[DATA RECORDS — start]
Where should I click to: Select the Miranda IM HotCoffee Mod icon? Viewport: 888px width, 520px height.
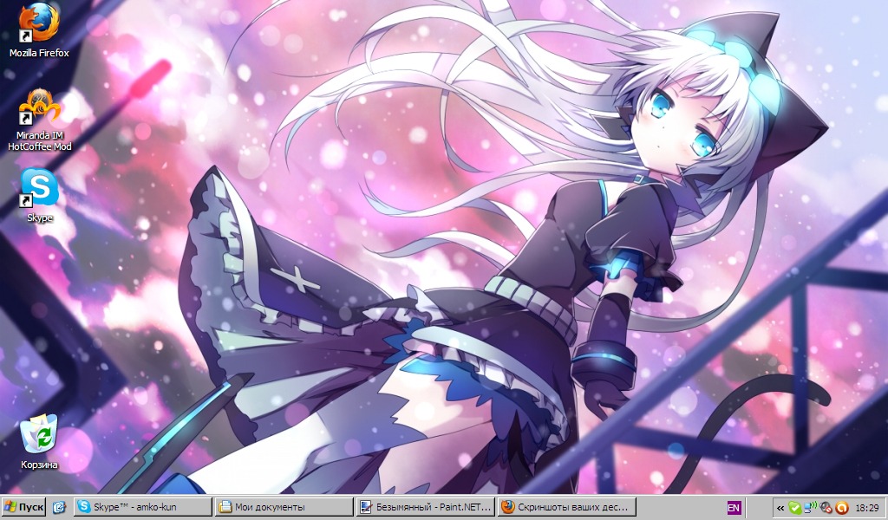point(39,108)
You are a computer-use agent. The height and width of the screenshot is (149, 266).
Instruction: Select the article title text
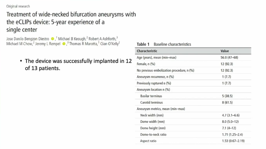click(71, 22)
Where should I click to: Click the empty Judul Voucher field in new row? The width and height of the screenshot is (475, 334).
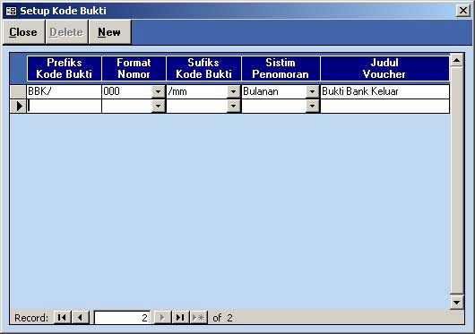(384, 107)
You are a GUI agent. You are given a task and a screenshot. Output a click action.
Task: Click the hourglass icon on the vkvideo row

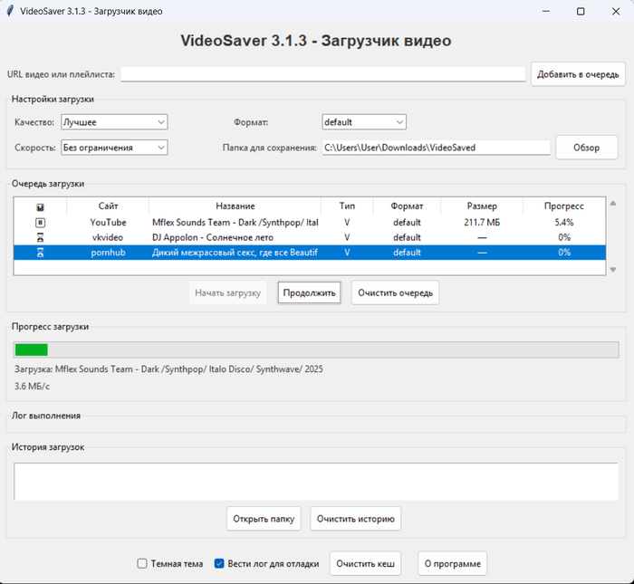40,237
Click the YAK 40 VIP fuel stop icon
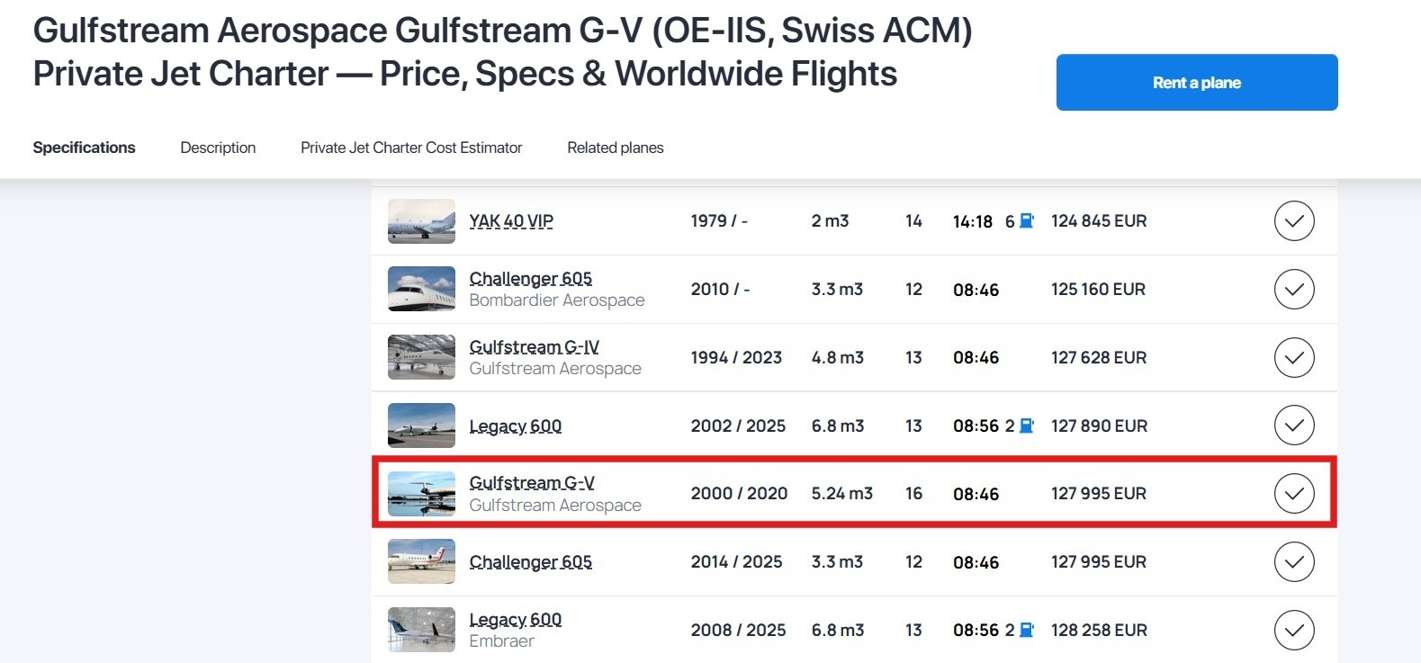1421x663 pixels. coord(1027,221)
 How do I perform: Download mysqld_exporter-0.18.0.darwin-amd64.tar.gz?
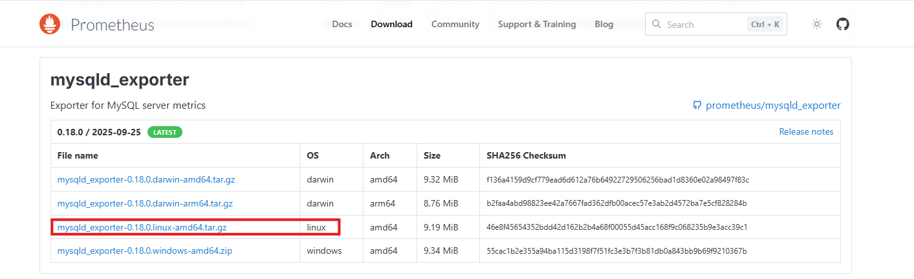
[DATA RECORDS — finish]
- _WORK TO BE COMPLETED_
What are the lines above that hold the string "agent"? Copy them.

- _TASK RESULT_
You are a computer-use agent. The height and width of the screenshot is (149, 266).
You are a GUI agent. You are given a task and a screenshot. Output a click action.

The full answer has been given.